The Sox are back to a five-man rotation, but it's not by choice.
After right-hander Phil Humber was struck in the face by a comebacker in the loss to the Indians, the team announced before Friday's 7-4 loss to Texas that he was placed on the 15-day disabled list with a facial contusion.
"I was in the clubhouse while he was in the clubhouse being examined, and he was laughing and smiling, and I didn't know if it was adrenaline or his head was that hard," Sox GM Ken Williams said. "It was impressive. His wife wasn't handling it so well, even though he tried to lighten the mood. She sees a big lump above her husband's eye... but anytime something like that happens, it's scary. We're fortunate he's come away intact."

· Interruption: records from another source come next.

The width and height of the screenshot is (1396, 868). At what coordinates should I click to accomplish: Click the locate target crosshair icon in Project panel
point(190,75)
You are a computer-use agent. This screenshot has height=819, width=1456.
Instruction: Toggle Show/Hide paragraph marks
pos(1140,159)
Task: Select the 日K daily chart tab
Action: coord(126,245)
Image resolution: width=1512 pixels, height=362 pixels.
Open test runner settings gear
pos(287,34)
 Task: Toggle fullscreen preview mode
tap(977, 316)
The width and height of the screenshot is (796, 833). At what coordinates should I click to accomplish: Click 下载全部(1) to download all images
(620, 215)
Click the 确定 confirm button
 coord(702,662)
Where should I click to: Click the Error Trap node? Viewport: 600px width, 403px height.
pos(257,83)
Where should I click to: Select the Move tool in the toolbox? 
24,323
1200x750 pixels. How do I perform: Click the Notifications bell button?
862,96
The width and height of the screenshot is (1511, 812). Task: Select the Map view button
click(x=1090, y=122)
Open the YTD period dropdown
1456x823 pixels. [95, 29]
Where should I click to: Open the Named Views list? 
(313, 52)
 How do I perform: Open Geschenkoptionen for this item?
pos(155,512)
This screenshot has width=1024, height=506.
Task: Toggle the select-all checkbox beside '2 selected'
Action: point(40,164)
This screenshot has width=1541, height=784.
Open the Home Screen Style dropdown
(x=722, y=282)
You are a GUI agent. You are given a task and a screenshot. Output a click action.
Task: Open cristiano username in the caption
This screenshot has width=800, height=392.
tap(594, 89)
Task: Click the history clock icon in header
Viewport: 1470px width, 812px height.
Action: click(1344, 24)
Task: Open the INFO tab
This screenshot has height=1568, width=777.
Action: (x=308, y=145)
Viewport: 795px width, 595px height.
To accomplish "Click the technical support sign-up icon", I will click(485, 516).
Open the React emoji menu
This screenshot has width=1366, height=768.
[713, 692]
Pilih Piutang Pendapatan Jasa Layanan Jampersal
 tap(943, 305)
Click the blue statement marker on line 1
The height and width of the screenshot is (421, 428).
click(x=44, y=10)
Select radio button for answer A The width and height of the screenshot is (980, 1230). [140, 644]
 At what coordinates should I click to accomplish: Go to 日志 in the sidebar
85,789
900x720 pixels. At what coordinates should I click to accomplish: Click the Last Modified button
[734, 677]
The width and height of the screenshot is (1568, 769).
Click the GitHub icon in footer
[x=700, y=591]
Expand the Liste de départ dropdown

Williams did say that Humber was placed on the DL as more of a precautionary measure, and with concerns about Jake Peavy and Mark Buehrle, the Sox couldn't afford to keep Humber on the roster, not knowing when he would be able to pitch next.
With Humber down, the Sox were expecting rookie Zach Stewart to step up in his spot.
"It's definitely not what I want," Humber said. "I definitely want to be out there pitching and competing. But at the same time, it's not my decision. They're looking out for me as well as the team. I'm happy to do what they tell me to do, and I'll be working hard and looking forward to next time."
Humber did say that he was still trying to catch up on all the texts he received from family and friends that were concerned about him after the incident.
"The footage of it was interesting to people," Humber said. "It was on Yahoo! and stuff, so a lot of people saw what happened and were glad I was OK, so I was thankful to hear from them."
Manager Ozzie Guillen is always cautious about injuries, and Humber was not going to change that.
"The (move to the disabled list) was made because we have to protect this kid," Guillen said. "Besides that, we are a little short in the bullpen -- but the main thing is to protect him. He was fine (Thursday) and he seems fine (Friday), but I think we have enough people there to protect something like that. I am not a doctor, but in this kind of case, you don't know which way to go. In one second, it can go the wrong way. He's lucky to be walking now and there is no reason to risk -- I don't think it is worth it."